* Task statement: Write out, word for word, the part of the listing below that opens with the line containing "This screenshot has width=468, height=218." and closes with the line containing "Select the Wild Springs server", keeping both of those lines and adding no others.

* Task data:

■ ■ ■ ■ ■ ■ ■

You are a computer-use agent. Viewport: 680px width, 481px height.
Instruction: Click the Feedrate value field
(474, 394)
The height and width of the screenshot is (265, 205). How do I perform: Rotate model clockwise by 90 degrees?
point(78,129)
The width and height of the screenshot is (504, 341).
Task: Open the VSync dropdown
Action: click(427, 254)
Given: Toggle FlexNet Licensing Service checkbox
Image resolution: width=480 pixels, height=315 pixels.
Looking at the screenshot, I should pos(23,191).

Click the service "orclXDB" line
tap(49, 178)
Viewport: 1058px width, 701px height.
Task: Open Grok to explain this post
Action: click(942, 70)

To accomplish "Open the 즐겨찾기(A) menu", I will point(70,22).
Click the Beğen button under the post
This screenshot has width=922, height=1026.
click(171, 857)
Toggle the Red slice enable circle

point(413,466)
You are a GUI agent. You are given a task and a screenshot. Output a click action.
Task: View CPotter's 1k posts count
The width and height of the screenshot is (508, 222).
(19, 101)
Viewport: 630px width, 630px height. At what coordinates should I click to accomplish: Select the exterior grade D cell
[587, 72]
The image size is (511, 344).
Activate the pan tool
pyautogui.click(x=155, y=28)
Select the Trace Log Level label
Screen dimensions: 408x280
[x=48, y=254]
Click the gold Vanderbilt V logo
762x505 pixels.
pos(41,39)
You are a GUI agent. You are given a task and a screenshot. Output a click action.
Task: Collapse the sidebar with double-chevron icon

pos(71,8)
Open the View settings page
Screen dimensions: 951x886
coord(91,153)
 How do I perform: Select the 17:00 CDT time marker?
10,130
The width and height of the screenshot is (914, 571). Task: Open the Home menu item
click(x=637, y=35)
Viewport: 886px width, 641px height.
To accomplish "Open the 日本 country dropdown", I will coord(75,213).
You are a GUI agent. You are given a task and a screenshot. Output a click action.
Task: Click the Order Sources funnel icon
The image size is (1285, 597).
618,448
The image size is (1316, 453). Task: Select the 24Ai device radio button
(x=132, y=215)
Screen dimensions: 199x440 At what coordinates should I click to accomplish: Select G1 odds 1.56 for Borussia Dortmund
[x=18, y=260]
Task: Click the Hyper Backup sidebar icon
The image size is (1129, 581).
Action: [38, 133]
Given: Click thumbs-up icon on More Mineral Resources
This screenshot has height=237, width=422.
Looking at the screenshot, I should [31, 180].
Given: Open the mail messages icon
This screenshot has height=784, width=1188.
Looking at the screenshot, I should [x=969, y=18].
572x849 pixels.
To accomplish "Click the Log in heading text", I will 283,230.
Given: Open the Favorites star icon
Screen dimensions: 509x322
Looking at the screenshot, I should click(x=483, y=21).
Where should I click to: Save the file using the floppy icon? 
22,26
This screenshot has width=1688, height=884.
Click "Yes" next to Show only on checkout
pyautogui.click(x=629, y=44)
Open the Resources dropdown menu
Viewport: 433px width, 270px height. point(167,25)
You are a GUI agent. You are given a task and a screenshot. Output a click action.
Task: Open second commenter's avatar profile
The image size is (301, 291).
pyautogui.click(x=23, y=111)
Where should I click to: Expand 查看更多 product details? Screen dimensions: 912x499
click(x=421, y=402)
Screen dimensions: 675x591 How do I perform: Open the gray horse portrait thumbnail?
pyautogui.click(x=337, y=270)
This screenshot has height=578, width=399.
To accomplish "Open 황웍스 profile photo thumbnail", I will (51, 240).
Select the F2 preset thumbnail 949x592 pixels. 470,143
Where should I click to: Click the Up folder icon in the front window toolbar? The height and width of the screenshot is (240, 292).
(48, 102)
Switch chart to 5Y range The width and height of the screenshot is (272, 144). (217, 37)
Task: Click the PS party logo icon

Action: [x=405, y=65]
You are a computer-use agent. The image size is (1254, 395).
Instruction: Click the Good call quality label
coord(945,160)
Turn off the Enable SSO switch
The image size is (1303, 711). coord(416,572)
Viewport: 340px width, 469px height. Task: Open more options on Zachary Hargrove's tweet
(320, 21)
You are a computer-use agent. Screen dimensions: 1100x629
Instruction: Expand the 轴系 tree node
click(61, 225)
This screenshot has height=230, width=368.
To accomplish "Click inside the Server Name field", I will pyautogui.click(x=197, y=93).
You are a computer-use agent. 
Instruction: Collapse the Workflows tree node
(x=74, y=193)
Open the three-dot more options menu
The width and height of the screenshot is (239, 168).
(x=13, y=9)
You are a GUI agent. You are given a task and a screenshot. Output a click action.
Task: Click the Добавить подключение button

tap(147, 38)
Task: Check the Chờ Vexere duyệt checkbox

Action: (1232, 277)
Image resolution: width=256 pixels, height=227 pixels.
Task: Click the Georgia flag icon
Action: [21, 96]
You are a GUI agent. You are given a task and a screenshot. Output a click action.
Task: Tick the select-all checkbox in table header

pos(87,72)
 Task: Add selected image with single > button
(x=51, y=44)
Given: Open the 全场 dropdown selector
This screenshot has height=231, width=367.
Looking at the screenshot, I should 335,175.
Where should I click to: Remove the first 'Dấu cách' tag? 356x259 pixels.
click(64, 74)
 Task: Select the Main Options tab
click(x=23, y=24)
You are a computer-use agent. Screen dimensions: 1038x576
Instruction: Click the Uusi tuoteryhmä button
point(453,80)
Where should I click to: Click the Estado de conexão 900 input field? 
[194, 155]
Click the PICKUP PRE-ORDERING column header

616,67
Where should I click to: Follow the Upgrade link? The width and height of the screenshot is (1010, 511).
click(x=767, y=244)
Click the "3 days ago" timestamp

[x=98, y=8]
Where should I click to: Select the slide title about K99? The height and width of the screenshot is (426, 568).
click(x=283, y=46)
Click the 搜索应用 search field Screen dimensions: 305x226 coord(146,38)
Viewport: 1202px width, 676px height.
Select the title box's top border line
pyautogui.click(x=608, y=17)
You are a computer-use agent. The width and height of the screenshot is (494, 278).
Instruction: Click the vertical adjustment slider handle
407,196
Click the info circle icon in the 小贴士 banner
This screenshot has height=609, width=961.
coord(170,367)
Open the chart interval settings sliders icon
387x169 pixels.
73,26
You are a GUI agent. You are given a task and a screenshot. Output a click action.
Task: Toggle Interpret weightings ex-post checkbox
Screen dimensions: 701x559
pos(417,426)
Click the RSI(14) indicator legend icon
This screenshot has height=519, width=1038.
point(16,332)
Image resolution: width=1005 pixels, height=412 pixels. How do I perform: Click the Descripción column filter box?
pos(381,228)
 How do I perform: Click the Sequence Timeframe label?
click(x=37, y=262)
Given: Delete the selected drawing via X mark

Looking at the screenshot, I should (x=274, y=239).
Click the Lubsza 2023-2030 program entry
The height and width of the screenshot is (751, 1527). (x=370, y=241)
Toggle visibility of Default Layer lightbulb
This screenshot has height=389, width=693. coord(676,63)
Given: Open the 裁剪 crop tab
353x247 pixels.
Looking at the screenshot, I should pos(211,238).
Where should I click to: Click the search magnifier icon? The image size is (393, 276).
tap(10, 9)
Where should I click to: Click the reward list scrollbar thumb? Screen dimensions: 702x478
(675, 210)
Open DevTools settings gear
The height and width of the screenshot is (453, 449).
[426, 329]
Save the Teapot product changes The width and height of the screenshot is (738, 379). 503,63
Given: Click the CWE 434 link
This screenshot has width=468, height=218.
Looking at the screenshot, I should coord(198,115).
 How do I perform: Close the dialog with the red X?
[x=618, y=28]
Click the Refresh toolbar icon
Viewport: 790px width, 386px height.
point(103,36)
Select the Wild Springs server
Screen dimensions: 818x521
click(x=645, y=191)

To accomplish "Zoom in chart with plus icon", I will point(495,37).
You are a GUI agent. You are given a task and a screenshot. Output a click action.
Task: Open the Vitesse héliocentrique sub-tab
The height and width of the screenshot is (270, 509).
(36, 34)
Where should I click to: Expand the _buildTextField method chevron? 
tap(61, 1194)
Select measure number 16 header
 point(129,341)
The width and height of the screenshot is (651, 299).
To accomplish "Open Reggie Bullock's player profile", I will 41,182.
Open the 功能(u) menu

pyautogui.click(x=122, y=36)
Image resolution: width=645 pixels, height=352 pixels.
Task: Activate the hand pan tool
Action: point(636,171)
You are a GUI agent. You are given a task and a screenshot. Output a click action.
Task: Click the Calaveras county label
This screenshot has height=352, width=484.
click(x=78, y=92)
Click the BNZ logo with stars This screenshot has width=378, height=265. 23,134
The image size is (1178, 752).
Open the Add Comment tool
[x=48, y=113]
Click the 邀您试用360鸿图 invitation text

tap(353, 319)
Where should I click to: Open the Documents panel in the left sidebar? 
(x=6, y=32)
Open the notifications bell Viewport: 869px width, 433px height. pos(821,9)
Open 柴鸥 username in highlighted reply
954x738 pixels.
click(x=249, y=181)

■ ■ ■ ■ ■ ■ ■

* Answer for this exercise:
This screenshot has width=468, height=218.
Looking at the screenshot, I should coord(198,115).
 How do I perform: Close the dialog with the red X?
[x=618, y=28]
Click the Refresh toolbar icon
Viewport: 790px width, 386px height.
point(103,36)
Select the Wild Springs server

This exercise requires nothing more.